Metadata Guide¶
When collecting or compiling new data, there are generally questions one is trying to answer. There are also often questions that will come up later—whether for yourself or others interested in using your data.
To improve both the Findability and Reusability of your data (ensuring FAIR principles) for yourself and others, be sure to note down the following information.
This is not an exhaustive list.
Be sure to include any other information that may be important to your particular project or field.
Checklist for Metadata to Record¶
- Description: Summary of your data, for instance:
- What are the contents of the data (images, text, type of animal)?
- Is it machine-ready?
- Where did it come from (Source)?
- Data Sources: Machine-readable sources of the data (links or other files).
- License Information: This is part of retaining records of a data source (eg., museum images, previous dataset). A record of licenses on the images must be retained to ensure they are respected. If dealing with CC licenses, please see this OSU Library CC best practices guide.
- Dataset Structure:
- Organization of the full dataset (eg., file structure).
- Feature information: Information available for each image, such as species and subspecies designations, location information, etc.
- Instance information: Image type (jpg, tiff, png), number of pixels per image, coloring (RGB, UV), presence of scale or color indicators (ruler or ColorChecker), etc.
- Processing Steps: List modifications performed (as they're done) and include links to the code used (this should be organized somewhere, like a GitHub repository).
- Similarly, include any annotation process information.
- Tasks: What could this dataset be used for (eg., image classification, feature extraction, image segmentation, etc.).
- Curation Rationale: Why are you collecting and/or modifying this data?
- This ties into the question of tasks it could be applied to, both to help maintain the group focus, and increase the likelihood others interested in answering similar questions will be able to find and use your data.
- Author: The curator(s)/editor(s) of the data.
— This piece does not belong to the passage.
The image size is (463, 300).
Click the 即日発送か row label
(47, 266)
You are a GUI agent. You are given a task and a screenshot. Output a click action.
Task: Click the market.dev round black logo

Assumes sufficient modification of the data by you (and your team) or that you have collected it.
- If thinking about publishing the data, add ORCID to all Authors; these can be looked up on orcid.org.
- Related Publication: Any papers that are based on this dataset.
- Related Datasets: Provide links to any related datasets (may include previous/background research).
- Other References: Links to any related/background articles.
- Keywords/Tags: Terms one might search to find this dataset, eg., type(s) of animals, type(s) of images, imbalanced (if not even distribution of species/subspecies/etc).
- It helps to keep a running list.
- Notes: Any other image/data information.
Remember
Datasets cannot be redistributed without this information.